How Hatch shaped FDA law by finding common ground
A conservative Republican, the late Utah senator worked with liberal Democrats to advance public health
Orrin Hatch, a master at the lost art of legislative compromise, shaped every major piece of FDA legislation for over four decades. His death on April 23 marks the passing of an era in which ideological opponents could be friends and political foes could cooperate to pass laws that made Americans healthier.
One of the most consequential examples of bipartisan FDA legislation, the law that codified the social contract that underlies the pharmaceutical industry, has come to be known as the Hatch-Waxman Act. It is fitting that Hatch, a teetotaling, anti-abortion conservative who damned much of the Democratic agenda as “socialism” or worse is forever coupled in the legislative firmament with the epitome of a Hollywood liberal, former Rep. Henry Waxman.
Hatch’s collaboration with Waxman wasn’t an aberration. His ability to find common ground and to forge personal relationships with political opponents, most importantly Sen. Ted Kennedy, was key to the enactment of legislation that defines modern drug development.
In addition to the Hatch-Waxman Act, outcomes from the contentious, difficult process of finding overlaps between ideological opponents that Hatch reveled in include the orphan drug, accelerated approval, and breakthrough therapy pathways. He created the legal framework for dietary supplements and played a major role in shaping nutrition labeling.
That’s just a sampling of his influence on FDA law.
His flexibility was key to enactment of legislation that has transformed the lives of millions of people who have rare diseases.

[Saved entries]

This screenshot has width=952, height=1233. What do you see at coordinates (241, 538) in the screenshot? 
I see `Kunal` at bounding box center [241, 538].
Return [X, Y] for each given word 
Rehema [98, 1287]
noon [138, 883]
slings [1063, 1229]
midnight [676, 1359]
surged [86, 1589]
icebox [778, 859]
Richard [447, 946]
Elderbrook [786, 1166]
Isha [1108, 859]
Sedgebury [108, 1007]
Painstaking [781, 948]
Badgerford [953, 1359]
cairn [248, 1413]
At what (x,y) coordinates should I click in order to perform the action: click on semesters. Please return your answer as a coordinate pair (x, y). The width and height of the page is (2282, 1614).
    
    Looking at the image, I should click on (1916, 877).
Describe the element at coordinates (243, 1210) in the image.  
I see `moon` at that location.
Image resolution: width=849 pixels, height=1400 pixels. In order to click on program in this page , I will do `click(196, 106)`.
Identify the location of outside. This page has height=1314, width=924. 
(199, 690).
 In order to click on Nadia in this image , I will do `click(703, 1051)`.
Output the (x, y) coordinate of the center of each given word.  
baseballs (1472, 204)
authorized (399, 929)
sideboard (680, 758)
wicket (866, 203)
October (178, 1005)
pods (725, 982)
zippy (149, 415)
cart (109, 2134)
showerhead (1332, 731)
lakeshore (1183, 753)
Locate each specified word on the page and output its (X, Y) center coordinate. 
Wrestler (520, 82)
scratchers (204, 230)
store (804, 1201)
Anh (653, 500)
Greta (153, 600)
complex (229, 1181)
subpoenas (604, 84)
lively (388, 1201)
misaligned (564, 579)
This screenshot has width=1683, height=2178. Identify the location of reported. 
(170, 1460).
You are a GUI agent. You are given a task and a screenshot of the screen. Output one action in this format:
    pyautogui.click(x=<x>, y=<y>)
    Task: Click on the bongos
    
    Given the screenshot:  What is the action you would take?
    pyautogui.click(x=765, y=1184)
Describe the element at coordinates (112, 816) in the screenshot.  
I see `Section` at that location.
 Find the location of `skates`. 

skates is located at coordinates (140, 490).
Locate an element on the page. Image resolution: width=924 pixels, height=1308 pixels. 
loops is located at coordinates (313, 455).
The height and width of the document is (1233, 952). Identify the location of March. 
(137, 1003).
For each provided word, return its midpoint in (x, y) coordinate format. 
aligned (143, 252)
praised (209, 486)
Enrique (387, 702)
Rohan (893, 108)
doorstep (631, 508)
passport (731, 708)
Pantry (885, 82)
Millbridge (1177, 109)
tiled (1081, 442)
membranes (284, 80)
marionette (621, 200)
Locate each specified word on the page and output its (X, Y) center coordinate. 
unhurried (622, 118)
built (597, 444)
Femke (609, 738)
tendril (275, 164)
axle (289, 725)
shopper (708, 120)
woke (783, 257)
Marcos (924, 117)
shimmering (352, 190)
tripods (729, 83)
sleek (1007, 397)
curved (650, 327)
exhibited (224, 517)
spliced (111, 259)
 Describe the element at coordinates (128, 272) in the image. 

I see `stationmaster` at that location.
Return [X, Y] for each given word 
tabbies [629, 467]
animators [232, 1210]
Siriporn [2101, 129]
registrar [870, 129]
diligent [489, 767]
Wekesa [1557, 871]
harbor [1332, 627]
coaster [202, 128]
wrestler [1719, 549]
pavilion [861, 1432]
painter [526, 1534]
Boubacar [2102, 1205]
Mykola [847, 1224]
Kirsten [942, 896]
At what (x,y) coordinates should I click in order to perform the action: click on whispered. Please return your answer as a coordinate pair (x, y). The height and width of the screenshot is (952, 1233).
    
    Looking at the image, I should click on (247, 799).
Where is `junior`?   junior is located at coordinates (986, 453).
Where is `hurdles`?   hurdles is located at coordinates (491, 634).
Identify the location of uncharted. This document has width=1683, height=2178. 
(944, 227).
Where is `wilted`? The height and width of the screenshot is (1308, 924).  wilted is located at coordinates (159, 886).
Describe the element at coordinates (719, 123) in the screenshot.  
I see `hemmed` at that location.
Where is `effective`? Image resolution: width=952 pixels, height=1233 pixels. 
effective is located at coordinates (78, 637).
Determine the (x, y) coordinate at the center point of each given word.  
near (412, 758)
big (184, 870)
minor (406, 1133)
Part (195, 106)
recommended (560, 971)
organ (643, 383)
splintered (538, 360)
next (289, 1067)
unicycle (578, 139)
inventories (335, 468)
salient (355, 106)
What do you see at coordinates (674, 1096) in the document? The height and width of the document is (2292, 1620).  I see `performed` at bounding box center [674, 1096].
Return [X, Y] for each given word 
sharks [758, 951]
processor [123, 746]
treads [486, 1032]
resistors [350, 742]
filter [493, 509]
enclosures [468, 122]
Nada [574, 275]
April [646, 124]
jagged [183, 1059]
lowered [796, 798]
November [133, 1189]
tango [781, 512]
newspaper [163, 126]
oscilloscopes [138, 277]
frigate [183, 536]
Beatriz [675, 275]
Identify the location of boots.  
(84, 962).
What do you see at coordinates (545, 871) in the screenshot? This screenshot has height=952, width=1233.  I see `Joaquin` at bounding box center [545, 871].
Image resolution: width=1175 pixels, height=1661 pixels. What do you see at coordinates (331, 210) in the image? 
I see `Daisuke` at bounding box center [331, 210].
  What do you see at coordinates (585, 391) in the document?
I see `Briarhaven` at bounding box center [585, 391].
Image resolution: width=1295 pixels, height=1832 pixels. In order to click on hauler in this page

Parts of the exercise
A: According to the text about Orrin Hatch, on what date did Hatch die?
B: In the text about Orrin Hatch, switch "social contract" to "unwritten agreement" in the passage from "One of the most" up to and including "Rep. Henry Waxman.", and write out the passage.

Solutions to the exercise
A: April 23

B:
One of the most consequential examples of bipartisan FDA legislation, the law that codified the unwritten agreement that underlies the pharmaceutical industry, has come to be known as the Hatch-Waxman Act. It is fitting that Hatch, a teetotaling, anti-abortion conservative who damned much of the Democratic agenda as “socialism” or worse is forever coupled in the legislative firmament with the epitome of a Hollywood liberal, former Rep. Henry Waxman.